[Opening Records shown section]
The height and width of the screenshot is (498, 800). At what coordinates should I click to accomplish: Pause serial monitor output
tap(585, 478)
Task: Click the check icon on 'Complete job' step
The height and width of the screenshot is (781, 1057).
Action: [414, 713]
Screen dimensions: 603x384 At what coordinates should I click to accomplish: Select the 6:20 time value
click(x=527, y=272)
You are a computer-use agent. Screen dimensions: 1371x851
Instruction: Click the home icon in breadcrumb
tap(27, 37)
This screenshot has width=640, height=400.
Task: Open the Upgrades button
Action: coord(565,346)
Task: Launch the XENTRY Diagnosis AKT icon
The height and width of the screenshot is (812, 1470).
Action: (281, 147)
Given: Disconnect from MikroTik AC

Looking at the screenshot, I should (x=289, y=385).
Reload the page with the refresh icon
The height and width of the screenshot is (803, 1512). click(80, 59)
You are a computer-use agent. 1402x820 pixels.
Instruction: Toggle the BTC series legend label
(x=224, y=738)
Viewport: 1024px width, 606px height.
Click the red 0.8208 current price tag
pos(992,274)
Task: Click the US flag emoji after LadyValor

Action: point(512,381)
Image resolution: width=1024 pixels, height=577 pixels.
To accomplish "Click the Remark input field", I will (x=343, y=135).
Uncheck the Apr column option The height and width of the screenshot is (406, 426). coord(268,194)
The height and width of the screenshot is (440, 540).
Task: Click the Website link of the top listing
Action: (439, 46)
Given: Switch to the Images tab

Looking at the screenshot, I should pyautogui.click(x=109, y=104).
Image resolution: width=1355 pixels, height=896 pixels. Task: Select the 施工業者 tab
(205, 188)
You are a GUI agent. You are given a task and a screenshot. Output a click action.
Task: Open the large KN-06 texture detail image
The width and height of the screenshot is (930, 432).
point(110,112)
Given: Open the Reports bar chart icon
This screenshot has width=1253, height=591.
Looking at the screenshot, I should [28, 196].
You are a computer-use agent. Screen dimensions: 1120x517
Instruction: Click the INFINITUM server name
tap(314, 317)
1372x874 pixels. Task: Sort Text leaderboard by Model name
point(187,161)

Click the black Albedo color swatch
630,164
[Closing Records shown section]
__Try it__.
Whenever the word "agent" shows up in a line of the entries above, copy that line.

__Answer__.
You are a computer-use agent. Screen dimensions: 1371x851
You are a computer-use agent. 1402x820 pixels.
You are a GUI agent. You are given a task and a screenshot. Output a click action.
You are a computer-use agent. Screen dimensions: 1120x517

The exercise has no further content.